Les éditions Cornélius ont fait paraître cette année un nouveau recueil de l’américain Adrian Tomine. Plusieurs histoires sont réunies pour une bande dessinée sur le malaise de l’homme contemporain. L’art du bédéiste touche à son sommet : Adrian Tomine a d’ailleurs été sélectionné pour ce recueil dans la sélection officielle du festival d’Angoulême.
Les éditions Cornélius, décidément, n’ont plus à prouver leur bon goût en matière de bande dessinée. Cinq de leurs auteurs, parmi lesquels Hughes Micol, Ludovic Debeurme, Jacques Lob et Yoshihiro Tatsumi, ont été sélectionnés au grand festival de BD. Un beau cadeau pour cette maison d’édition qui fêtera cette année ces 25 ans d’existence ! Et surtout, une chance de remporter le saint Graal du phylactère.
Pronostic : Adrian Tomine ? Le dessinateur nord-américain, originaire du Japon, le mériterait amplement. Du reste, ce double héritage a façonné son trait. Ce n’est pas pour rien que Tomine dédicace la dernière histoire du recueil au mangaka Yoshihiro Tatsumi, décédé cette année : non seulement il s’occupe de la publication, aux États-Unis, de son œuvre, mais il s’en inspire largement. Plus particulièrement, il croise le gekiga, un dessin dramatique pour un public adulte, et l’univers du comic underground américain. Sur ce dernier point, il se rapproche de ses contemporains, Chris Ware ou Daniel Clowes.

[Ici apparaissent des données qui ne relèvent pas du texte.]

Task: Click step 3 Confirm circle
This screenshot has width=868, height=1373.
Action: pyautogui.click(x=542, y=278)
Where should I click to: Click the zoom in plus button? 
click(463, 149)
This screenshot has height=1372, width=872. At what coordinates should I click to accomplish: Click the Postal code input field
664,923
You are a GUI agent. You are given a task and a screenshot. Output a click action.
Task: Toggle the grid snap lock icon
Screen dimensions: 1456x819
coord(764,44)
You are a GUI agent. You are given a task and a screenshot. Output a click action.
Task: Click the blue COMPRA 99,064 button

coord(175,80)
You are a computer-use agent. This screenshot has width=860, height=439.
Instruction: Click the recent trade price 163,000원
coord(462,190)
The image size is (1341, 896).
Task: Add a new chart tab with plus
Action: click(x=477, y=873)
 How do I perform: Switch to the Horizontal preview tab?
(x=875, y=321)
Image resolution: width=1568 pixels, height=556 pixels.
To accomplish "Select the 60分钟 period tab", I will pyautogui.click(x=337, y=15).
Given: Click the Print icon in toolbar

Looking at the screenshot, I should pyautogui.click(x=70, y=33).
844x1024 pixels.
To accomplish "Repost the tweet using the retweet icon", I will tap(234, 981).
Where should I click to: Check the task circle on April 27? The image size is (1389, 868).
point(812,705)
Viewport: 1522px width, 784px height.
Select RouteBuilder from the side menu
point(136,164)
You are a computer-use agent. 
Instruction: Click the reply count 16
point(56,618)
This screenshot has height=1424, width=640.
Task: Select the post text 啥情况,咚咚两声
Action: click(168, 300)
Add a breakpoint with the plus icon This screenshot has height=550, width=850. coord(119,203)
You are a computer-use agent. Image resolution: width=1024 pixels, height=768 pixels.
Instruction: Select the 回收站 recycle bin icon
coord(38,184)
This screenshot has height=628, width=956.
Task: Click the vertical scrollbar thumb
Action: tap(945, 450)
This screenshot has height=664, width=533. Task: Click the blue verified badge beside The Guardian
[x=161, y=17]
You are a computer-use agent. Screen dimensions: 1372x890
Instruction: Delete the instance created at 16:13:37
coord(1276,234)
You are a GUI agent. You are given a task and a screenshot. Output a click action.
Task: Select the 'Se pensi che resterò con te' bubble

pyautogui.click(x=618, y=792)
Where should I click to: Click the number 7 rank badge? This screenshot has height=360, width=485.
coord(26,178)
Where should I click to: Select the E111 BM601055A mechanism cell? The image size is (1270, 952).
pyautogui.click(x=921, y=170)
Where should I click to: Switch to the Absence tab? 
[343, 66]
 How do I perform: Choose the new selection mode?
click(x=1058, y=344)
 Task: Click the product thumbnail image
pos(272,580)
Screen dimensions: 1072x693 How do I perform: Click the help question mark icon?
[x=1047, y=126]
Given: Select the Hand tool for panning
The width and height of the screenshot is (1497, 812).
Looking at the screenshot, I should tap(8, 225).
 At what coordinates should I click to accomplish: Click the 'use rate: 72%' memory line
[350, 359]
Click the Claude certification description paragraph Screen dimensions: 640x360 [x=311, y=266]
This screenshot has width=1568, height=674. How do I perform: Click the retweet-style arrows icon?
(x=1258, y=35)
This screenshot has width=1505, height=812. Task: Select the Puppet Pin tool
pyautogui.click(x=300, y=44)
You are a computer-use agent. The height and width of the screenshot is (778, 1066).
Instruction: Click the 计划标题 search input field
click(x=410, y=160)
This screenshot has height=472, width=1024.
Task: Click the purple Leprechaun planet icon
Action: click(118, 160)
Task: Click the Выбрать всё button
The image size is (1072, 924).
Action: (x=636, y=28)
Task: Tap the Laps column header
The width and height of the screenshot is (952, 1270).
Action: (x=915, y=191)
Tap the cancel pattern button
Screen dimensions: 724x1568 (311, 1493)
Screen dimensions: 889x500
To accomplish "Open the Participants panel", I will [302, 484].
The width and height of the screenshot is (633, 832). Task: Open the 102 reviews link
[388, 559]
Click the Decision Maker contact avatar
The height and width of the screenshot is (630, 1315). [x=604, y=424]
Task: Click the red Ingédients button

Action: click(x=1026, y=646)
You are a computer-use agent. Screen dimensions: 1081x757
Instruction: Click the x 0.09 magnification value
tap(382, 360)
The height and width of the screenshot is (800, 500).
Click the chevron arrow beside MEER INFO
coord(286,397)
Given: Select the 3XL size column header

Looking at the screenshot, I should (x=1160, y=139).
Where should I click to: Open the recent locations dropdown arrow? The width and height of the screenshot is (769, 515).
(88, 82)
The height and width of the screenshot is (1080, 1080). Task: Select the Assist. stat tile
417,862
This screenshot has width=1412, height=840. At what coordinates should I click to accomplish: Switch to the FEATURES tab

L’œuvre de Tomine est presque intégralement composée d’une série de bande dessinée, Optic Nerves, commencée il y a vingt-six ans. Selon les éditions Cornélius, « avec l’âge, le cynisme des débuts a cédé la place à une forme d’empathie empreinte d’ironie ». En effet, les six histoires qui composent ce recueil trouvent leur équilibre dans ce contrepoint. Le personnage du premier récit, « Une brève histoire de la forme artistique nommée Hortisculpture », énerve le lecteur autant qu’il l’émeut. Ingénu génie, visionnaire à demi, celui-ci croit avoir inventé une œuvre d’art révolutionnaire. Son échec progressif inspire le ridicule et la pitié.
C’est précisément dans la progression narrative que le recueil de Tomine brille le plus. Les destins clairs et
obscurs de ces personnages se font et se défont dans le temps. Les ellipses, entre les cases, précipitent les événements. Une jeune femme que les gens confondent physiquement avec une actrice porno, Amber Sweet, trouve une forme de consolation, avec le temps, tout simplement en racontant son histoire à celui – on le pressent – dont elle est amoureuse. Dans une succession répétitive mais rythmée, un couple s’aime et se déchire. Dans « Tuer et mourir », sûrement la plus belle histoire du recueil, Tomine parle de stand-up, de l’importance de narrer, de la contrariété de l’échec. La mère disparaît, progressivement, au fil des cases. Tomine suggère la mort à travers une remarquable fluidité temporelle. Et que reste-t-il, pour le père et sa fille ? Comme pour les autres personnages, il ne reste plus qu’à vivre. Tout, jusque dans le trait du dessin, demeure sobre. Peut-être parce que le tragique l’est au quotidien dans un éclat terne. L’élément déclencheur, c’est une intrusion dans le familier, une « inquiétante étrangeté ». Les personnages, le plus souvent, deviennent des étrangers à eux-mêmes.
À certains moments, Adrian Tomine touche à l’autofiction. Peut-être pour conjurer le sort, il revient sur le mystère de l’enfance. Dans « Traduit du japonais », il esquisse le chemin inverse, retourne sur les traces de l’enfant immigré qu’il fut. Ils sont partout, finalement, les intrus. La présence de la contre-culture américaine, du soleil californien, des visions hooperiennes des villes et routes s’envisage et se dévisage autrement, sous un œil radicalement inspiré, et profondément étranger.